Digital rhetoric is created by and affects all people, but not all people and voices are present within the pedagogy presented here. In his 1999 CCCC Chair’s Address, Victor Villanueva urged the larger field of rhetoric and composition to be more diverse in its professional population and in its scholarly inquiries. His call remains kairotic—both for the field generally and, as this webtext demonstrates, for the subfield of digital rhetoric in particular. Our best hope here is to visually and conceptually stage—though we regrettably and simultaneously also reproduce—the problematic dynamics embodied by the field of digital rhetoric.

Finally, while the attention devoted toward the medium’s impact on the message likely will not wane, the scholarly exigences that drive work in digital rhetoric more broadly are likely to shift away from problems around definition and more towards those around pedagogy, ethics, identity and subjectivity, embodiment, surveillance and privacy, authority, social habits, networks and ecologies, fake news and disinformation campaigns, and politics. In particular, our sense is that the in the wake of the 2016 presidential election, scholars and teachers of digital rhetoric have turned and will continue to turn their attention to politics: perhaps more specifically, in ways that attempt to capture what seems to have gone wrong, to document what feels to be a turning point in American and global political and public life, and to provide a sense of (and potentials for) the future.

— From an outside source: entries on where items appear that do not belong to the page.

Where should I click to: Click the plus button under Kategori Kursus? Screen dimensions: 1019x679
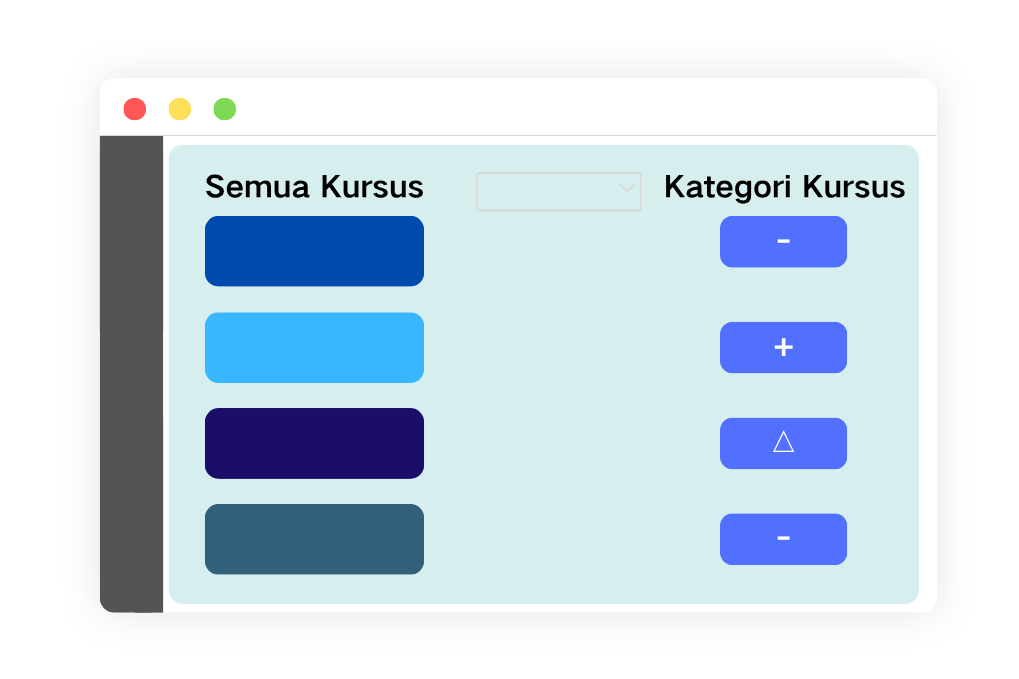(783, 348)
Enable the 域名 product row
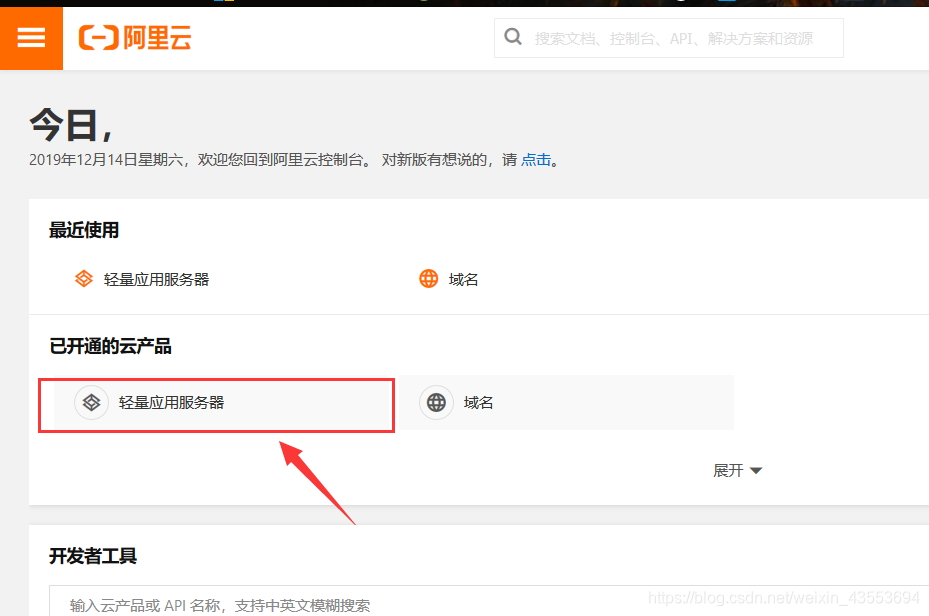The width and height of the screenshot is (929, 616). click(x=478, y=401)
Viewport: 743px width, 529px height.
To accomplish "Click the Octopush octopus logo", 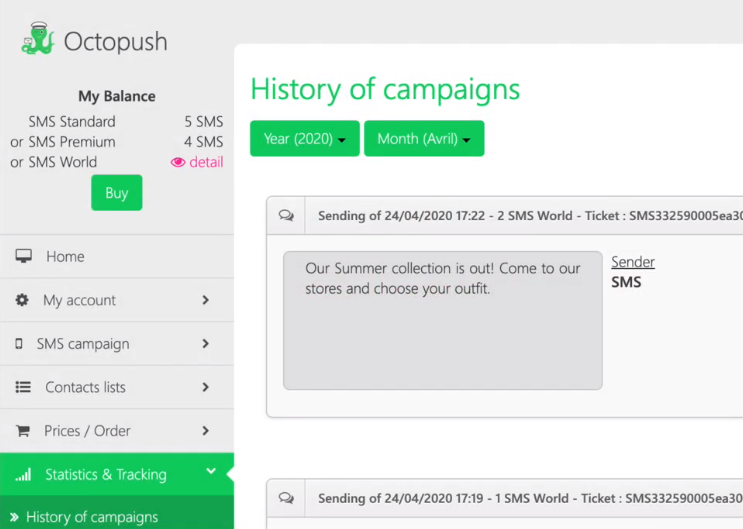I will pyautogui.click(x=37, y=39).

Any full account of digital rhetoric pedagogy will now, we think, have to account for this as well.

Future work will much more carefully attend to the “ways of not seeing” identified here. In particular, we have recently completed a follow-up study that we hope is much more attentive to the inventive and anomalous approaches to digital rhetorical compositional practices; more sensitive to subjectivity, difference, and the amplification of new voices; and more attuned to the importance of political developments for the subfield of digital rhetoric. This project, recorded at the Alabama Digital Rhetoric Symposium in early 2019, includes 18 interviews that we hope will continue to open avenues for exploring what digital rhetoric is and means for those of us who teach and research it.